▶ Exercise: For the records that follow, please set down exactly the lines between the one holding "Expand the EN language dropdown" and the one holding "Task: Turn off the 无限额度 switch", inclusive, and only those.

▶ Records for this exercise:
▼
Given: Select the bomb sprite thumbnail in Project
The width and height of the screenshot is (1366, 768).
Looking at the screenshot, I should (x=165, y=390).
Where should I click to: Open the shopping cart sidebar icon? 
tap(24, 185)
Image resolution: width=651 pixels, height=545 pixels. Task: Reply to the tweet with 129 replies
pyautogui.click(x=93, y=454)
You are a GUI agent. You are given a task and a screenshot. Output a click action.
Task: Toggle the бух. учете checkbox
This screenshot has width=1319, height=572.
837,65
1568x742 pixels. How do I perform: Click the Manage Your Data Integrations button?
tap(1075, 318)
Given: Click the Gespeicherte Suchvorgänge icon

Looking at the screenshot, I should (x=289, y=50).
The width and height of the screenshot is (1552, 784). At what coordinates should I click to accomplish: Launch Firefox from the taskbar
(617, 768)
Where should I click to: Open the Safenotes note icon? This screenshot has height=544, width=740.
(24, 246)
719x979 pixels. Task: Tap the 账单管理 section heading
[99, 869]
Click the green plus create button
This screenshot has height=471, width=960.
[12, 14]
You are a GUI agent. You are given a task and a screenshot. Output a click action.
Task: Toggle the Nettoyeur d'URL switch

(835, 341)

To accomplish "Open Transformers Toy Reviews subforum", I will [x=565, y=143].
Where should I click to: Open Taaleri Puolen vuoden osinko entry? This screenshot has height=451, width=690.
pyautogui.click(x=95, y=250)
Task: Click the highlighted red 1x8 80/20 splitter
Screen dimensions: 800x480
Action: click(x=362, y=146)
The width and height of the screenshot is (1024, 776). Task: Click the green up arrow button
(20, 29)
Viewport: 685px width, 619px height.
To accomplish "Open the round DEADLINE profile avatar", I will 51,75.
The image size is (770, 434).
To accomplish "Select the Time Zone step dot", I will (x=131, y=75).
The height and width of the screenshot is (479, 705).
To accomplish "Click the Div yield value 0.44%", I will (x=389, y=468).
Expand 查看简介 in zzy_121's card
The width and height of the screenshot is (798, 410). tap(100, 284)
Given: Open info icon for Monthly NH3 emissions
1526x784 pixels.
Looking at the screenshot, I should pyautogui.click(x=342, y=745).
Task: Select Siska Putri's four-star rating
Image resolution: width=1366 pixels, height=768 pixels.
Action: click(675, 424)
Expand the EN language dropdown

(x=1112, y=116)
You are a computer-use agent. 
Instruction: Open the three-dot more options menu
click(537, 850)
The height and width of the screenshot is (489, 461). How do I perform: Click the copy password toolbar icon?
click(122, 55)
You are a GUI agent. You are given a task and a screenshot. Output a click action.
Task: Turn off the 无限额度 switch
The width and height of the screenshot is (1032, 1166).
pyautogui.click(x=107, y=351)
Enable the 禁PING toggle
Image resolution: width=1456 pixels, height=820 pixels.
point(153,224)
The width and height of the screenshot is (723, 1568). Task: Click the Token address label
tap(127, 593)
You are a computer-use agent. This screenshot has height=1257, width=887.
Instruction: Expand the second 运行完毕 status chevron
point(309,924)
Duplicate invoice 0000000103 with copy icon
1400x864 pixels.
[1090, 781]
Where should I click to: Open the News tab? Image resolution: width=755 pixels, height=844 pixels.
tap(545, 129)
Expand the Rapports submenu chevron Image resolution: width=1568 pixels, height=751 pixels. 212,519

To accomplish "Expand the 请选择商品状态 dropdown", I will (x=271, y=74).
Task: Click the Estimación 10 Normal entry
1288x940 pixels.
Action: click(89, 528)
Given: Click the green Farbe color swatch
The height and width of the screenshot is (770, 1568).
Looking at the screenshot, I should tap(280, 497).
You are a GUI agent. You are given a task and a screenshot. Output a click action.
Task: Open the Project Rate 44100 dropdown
▲
▶ Answer below:
Expand the EN language dropdown

(x=1112, y=116)
You are a computer-use agent. 
Instruction: Open the three-dot more options menu
click(537, 850)
The height and width of the screenshot is (489, 461). How do I perform: Click the copy password toolbar icon?
click(122, 55)
You are a GUI agent. You are given a task and a screenshot. Output a click action.
Task: Turn off the 无限额度 switch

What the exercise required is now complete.